Третий Белорусский фронт не мог долго оставаться в бездействии, это было видно по всему. Наступили теплые дни. Дороги просохли, земля прогрелась, деревья покрылись густой листвой. Танкисты, стоявшие в белорусских лесах еще с зимы, с радостью наблюдали перемены, происходящие в природе, каждый день замечая вокруг что-нибудь новое. Листик, который вчера еще был с ноготь, сегодня вырос; воды ручьев, бегущих в реки, с каждым днем становились прозрачнее; раскрывались бутоны полевых цветов, все зазеленело вокруг, поляны стали похожи на яркие пестрые ковры, и даже на брустверах окопов пробилась густая трава.
Самое время наступать!
А приказа все не было.
Люди устали ждать. По правде, они устали и от занятий, от тактических учений, которые следовали друг за другом, практически без передышек. Ази не терял ни часа, ни минуты, не пренебрегал ни одной мелочью, и строевая подготовка сменялась изучением материальной части, изучение — тревогой, марш заканчивался «боем», «бой» — теорией, теория — политинформацией, а за ней следовало построение, смотр и снова занятия.
Белорусские леса были хорошо знакомы Асланову еще до войны. Тут с бойцами стрелкового взвода, которым тогда командовал, частенько проводил он занятия, да иногда на охоту изредка хаживал. Да и сейчас, едва выдавалась свободная минута, он садился за руль своей машины, усаживал рядом шофера и выезжал в окрестности подышать лесными запахами, полюбоваться зеленеющими полями. Но времени все меньше и меньше было, и теперь он едва урывал минутку, чтобы освежить в памяти академическую премудрость, заглянуть в наставления.

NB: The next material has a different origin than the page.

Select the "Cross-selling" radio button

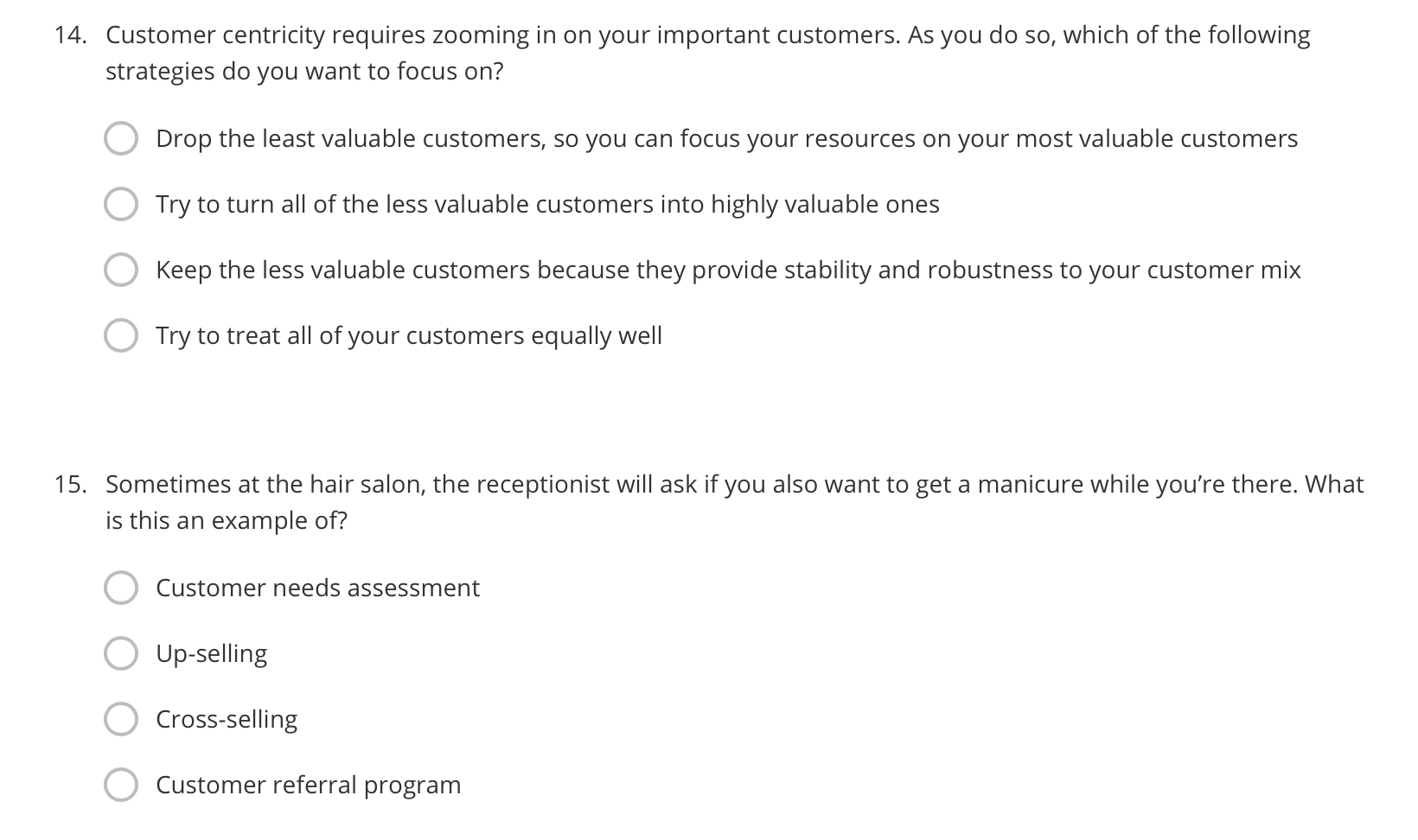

За этим занятием и настиг его телефонный звонок. Ази взял трубку.
— Алло, я слушаю. Добрый вечер. Да, это я, товарищ генерал… Ну, слава богу, пришла, наконец-то, и наша очередь.
Никто не знал, когда начнется наступление, но к переднему краю с вечера до утра шли и шли войска, появлялась техника и исчезала в лесах.
Бригада Ази Асланова стояла в тылах. Чтобы выйти к переднему краю, следовало совершить молниеносный бросок; командиры получили приказ приготовиться к этому броску.
Ждали только сигнала.
Ожидание изматывало. Устав от всех хлопот и от этого ожидания, Гасанзаде, весь день ходивший по ротам, проверяя их готовность, прилег в своей землянке и тотчас уснул.
Но спал он чутко и вскочил, едва его кто-то позвал: «Капитан!», и потянулся за гимнастеркой и сапогами.
У входа стоял подполковник Пронин.
Гасанзаде оделся, обулся, застегнул воротник.
— Я вас слушаю, товарищ подполковник.
— Извини, что разбудил. Я к тебе пришел по делу, которое считаю очень важным.
Гасанзаде протер сонные глаза.
— Садитесь, пожалуйста.
— Ничего, насиделся. Постою. Так вот, капитан, я, должен попросить у тебя прощения.
— Не понял вас, товарищ подполковник. Я или вы должны просить прощения? За что?
— Я. Я должен получить твое прощение. Ты знаешь, что с часу на час мы ждем приказа о выступлении. Может быть, приказ придет через пять минут. Нам укажут пункт и рубеж, с которого мы с ходу уйдем в бой. Ты человек военный, фронтовик не сегодняшний, и прекрасно понимаешь, что каждая операция, каждый бой потребует жертв. Без них редко какой бой обходится. И кто знает, кому что суждено в этом бою. Может случиться так, что меня, либо тебя не будет в живых…
— Напрасно вы об этом. Давайте не будем перед наступлением говорить о смерти.
Пронин сел, положил руку на колено Гасанзаде.
— И вот я хочу, чтобы между нами было сказано все. Хочу вытащить занозу из сердца. И давно намереваюсь это сделать, искал только случая. За этим и пришел. Если сейчас мы не поговорим в открытую, я не смогу уйти в бой со спокойным сердцем. Все эти дни, что бы ни делал, куда бы ни пошел, все об этом думаю, и все время ты мельтешишь перед моими глазами.